Hoeveel autochtonen wonen er in 2070 in Nederland?
door Jan van de Beek en Gerrit Kreffer
Het is een vraag die velen bezighoudt: ‘Wanneer zijn autochtonen in de minderheid?’ Duidelijk is dat immigratie de bevolkingssamenstelling in rap tempo verandert. Zeker nu de immigratie de laatste jaren zo hoog is. Hier schetsen wij de bevolkingssamenstelling als het hoge immigratiescenario van de Staatscommissie Bevolkingsvraagstukken werkelijkheid wordt.
Bevolkingsprognoses spelen een belangrijke rol bij het vormgeven van beleid van Rijk, provincies en gemeenten. Prognoses krijgen nu veel aandacht door het huizentekort, maar zijn ook onontbeerlijk bij thema’s als migratie, onderwijs, arbeid, zorg, sociale zekerheid, infrastructuur, energievoorziening en sociale cohesie.
Migratieachtergrond
Bij landelijke CBS-prognoses gaat het veelal om het verwachte aantal Nederlanders in een toekomstig jaar en de verdeling van de inwoners naar geslacht, leeftijd, opleiding en migratieachtergrond. In dit artikel zoomen we in op die migratieachtergrond. Dat is beleidsrelevant omdat noden, wensen en gedrag naar achtergrond uiteenlopen en de samenleving als geheel er bij een andere bevolkingssamenstelling anders uit zal zien.
Als we in dit artikel spreken over autochtonen bedoelen we inwoners van Nederland met twee in Nederland geboren ouders. Inwoners met een eerste generatie migratieachtergrond zijn zelf in het buitenland geboren. Bij inwoners met een tweede generatie migratieachtergrond is tenminste één van de ouders in het buitenland geboren. Autochtonen met tenminste één in het buitenland geboren grootouder – de zogenaamde derde generatie migratieachtergrond – vallen conform de CBS-definities onder autochtonen. In 2023 is afgerond 74% van de Nederlanders autochtoon en 26% heeft een migratieachtergrond. Hoe zullen die percentages liggen in 2050 en 2070?
De Tweede Kamer vroeg de regering in 2018 om de gevolgen van veranderingen in de bevolking in kaart te brengen. Dat resulteerde in 2021 in het rapport Bevolking 2050 in beeld: opleiding, arbeid, zorg en wonen van het NIDI (Nederlands Interdisciplinair Demografisch Instituut) en het CBS (Centraal Bureau voor de Statistiek). In dit NIDI/CBS-rapport staan acht prognoses, waarbij ook de samenstelling van de bevolking naar migratieachtergrond is doorgerekend.

____________________

— KORTE OPDRACHT —
Beantwoord aan de hand van de leestekst:
1. Welk afgerond percentage van de Nederlanders is in 2023 autochtoon?
2. In welk jaar vroeg de Tweede Kamer de regering om de gevolgen van veranderingen in de bevolking in kaart te brengen?
3. Hoeveel prognoses bevat het NIDI/CBS-rapport?
De lijst hieronder is hier niet van belang.

— VASTGELEGDE GEGEVENS —
____________________

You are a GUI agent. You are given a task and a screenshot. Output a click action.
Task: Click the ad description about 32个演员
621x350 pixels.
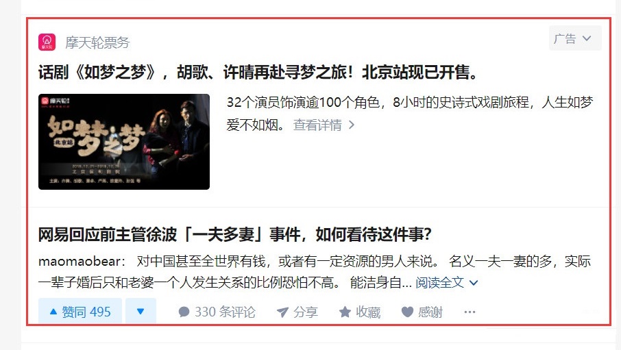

____________________

— UITWERKING —
1. 74%
2. 2018
3. Acht